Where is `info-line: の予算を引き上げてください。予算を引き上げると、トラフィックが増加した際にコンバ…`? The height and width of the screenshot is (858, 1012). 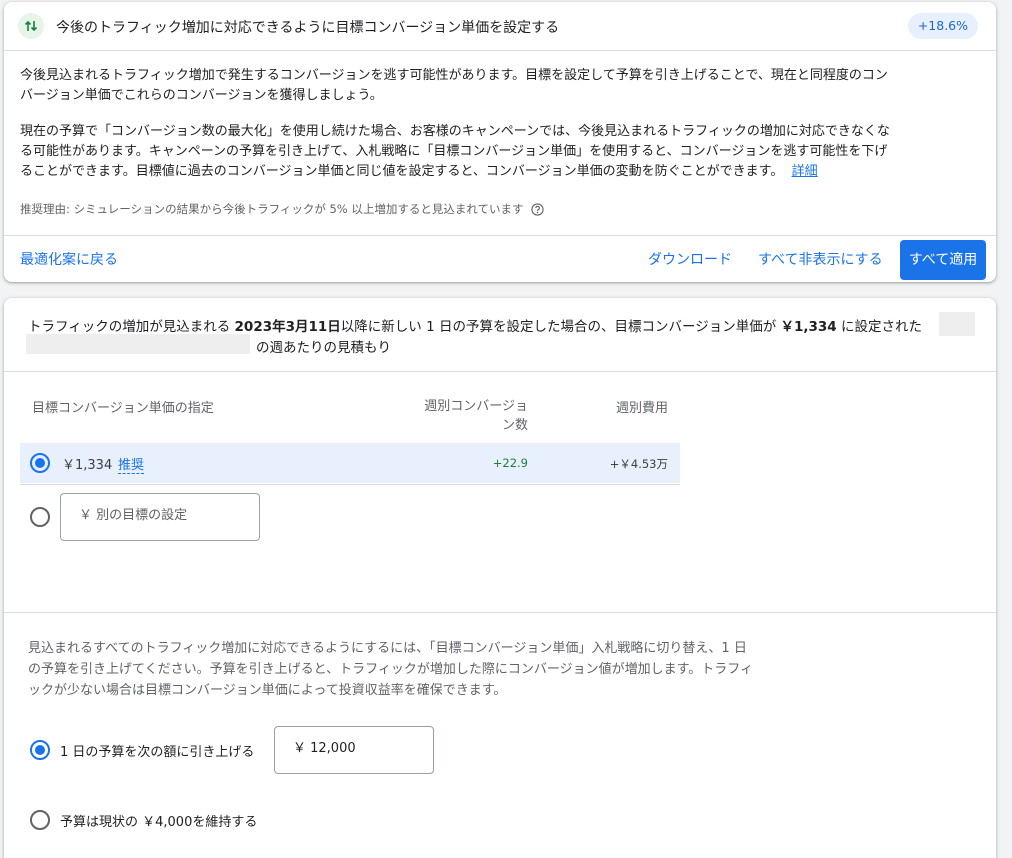 info-line: の予算を引き上げてください。予算を引き上げると、トラフィックが増加した際にコンバ… is located at coordinates (391, 670).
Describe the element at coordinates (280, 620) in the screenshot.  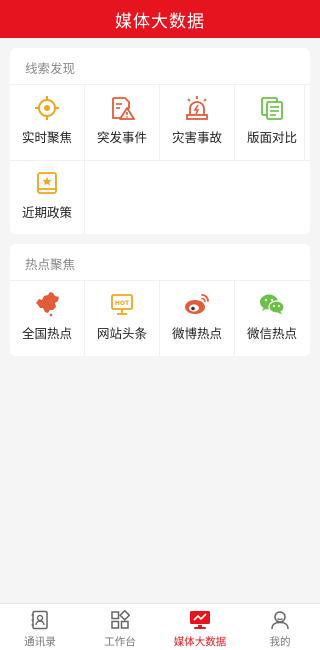
I see `profile-icon` at that location.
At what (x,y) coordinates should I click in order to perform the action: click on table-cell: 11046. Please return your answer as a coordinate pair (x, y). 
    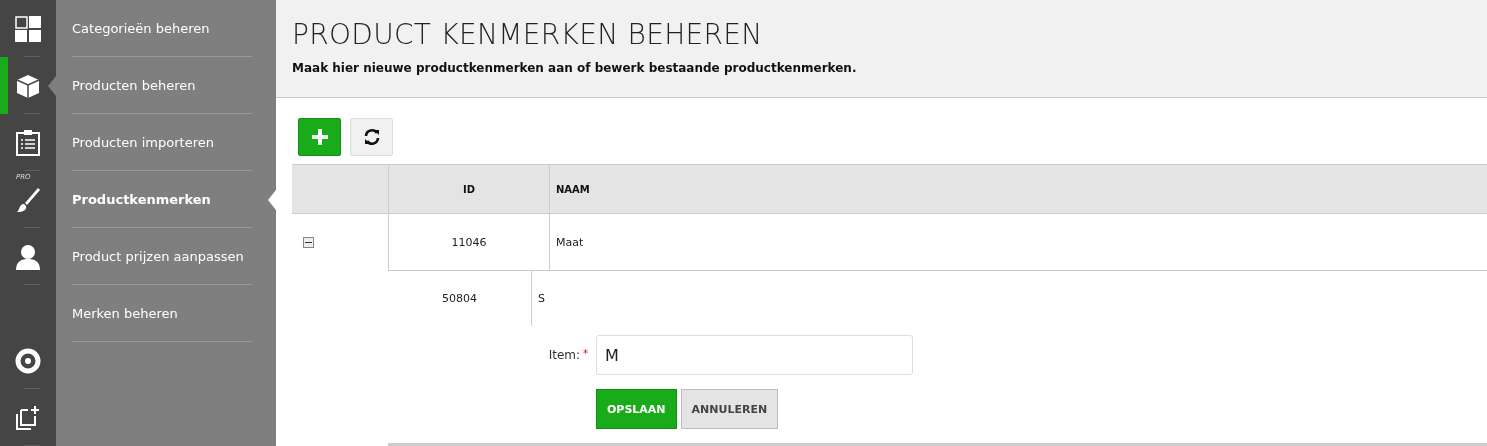
    Looking at the image, I should click on (469, 242).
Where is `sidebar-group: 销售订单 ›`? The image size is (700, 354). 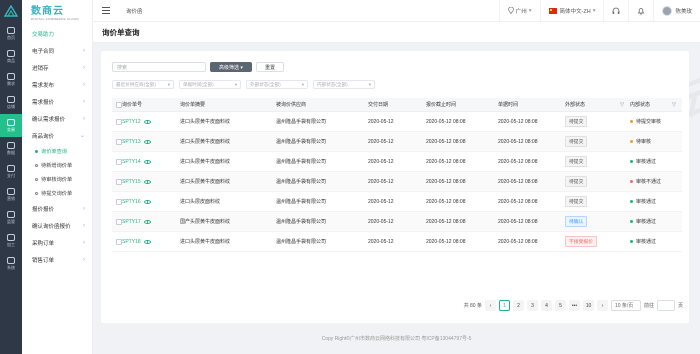
sidebar-group: 销售订单 › is located at coordinates (57, 260).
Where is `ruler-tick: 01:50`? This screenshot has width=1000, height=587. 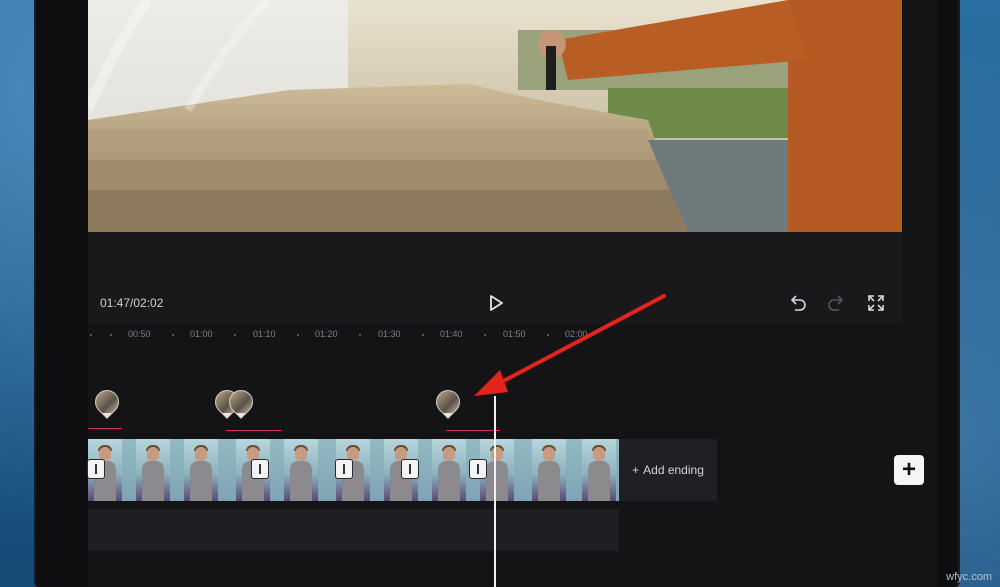
ruler-tick: 01:50 is located at coordinates (514, 334).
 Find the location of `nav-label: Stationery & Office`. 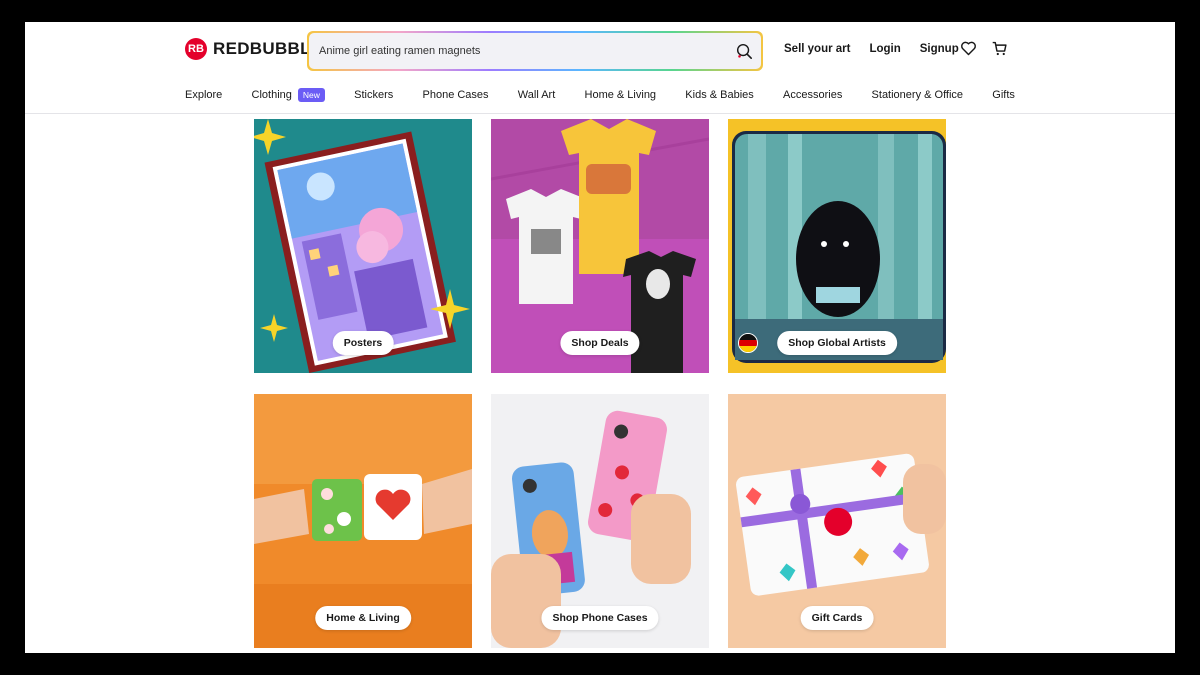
--------
• [HOW TO COMPLETE THIS TASK] How many lines in the listing above contain the word "should"? Count only matches with the same capitalization and reply with the number alone.

• [YOUR RESPONSE] 2